Purpose: : To explore the neuroprotective effect of erythropoietin-loaded dextran microparticles based Poly (DL-lactide-co-glycolide)/ Poly (DL-lacide) (PLGA/PLA) microspheres (EPO-loaded PLGA/PLA microspheres) on the injured retinal ganglion cells (RGCs) in optic nerve crush rats for a prolonged period of time.
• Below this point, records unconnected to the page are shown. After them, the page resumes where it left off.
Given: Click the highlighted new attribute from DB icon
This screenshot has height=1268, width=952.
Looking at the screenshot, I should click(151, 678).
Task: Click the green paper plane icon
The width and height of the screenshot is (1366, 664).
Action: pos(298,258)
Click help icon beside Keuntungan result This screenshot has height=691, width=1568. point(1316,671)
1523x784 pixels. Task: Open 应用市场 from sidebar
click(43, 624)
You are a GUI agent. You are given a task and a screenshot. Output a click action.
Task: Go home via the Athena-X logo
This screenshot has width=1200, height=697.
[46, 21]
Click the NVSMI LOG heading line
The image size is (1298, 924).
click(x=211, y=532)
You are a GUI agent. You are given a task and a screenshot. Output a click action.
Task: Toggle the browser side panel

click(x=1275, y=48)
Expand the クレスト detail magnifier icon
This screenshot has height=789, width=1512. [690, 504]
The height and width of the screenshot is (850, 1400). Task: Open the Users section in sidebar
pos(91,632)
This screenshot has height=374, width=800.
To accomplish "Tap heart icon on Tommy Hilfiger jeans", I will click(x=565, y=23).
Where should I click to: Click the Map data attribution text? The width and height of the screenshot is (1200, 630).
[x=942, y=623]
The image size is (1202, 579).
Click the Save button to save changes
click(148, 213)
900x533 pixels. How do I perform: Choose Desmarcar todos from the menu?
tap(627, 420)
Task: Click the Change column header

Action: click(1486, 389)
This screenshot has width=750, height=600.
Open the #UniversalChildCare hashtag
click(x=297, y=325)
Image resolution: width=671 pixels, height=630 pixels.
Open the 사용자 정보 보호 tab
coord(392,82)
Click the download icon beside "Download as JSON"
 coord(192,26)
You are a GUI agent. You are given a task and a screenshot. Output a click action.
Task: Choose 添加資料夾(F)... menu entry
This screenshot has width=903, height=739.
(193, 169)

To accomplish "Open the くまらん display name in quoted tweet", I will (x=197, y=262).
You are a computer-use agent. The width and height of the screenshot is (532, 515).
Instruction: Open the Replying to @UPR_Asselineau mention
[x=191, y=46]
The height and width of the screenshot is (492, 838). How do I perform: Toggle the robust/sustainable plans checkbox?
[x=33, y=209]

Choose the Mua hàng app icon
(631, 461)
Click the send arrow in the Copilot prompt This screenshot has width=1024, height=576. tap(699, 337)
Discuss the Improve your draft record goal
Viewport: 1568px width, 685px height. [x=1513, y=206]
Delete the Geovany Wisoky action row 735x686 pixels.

Methods: : EPO-loaded PLGA/PLA microspheres were first prepared by a novel technique "aqueous-aqueous emulsion", and in votro EPO release profile was assessed. Bioactive effect of EPO released from the PLGA/PLA microspheres was explored in votro on the retinal explants in three-dimensional culture system. The density and length of neurite outgrowth of the explants were calculated when cultured for 6 days. Lastly, neuroprotective effect of EPO-loaded PLGA/PLA microspheres on RGCs was evaluated in optic nerve crush rats when compared with EPO protein solution. After single intravitreal administration of EPO-loaded microspheres or weekly injections of EPO, TUNEL staining of apoptotic RGCs, DiI retrograde labeling of survival RGCs were performed at different time pos-crush until 8 weeks.

Results: : The results demonstrated that sustained release of EPO from PLGA/PLA microspheres could last for at least 60 days. EPO released from PLGA/PLA microspheres showed efficaciously neuroregenerative effect on retinal explants. Both TUNEL staining and DiI retrograde labeling revealed that EPO-loaded PLGA/PLA microspheres were neuroprotective on RGCs for 8 weeks.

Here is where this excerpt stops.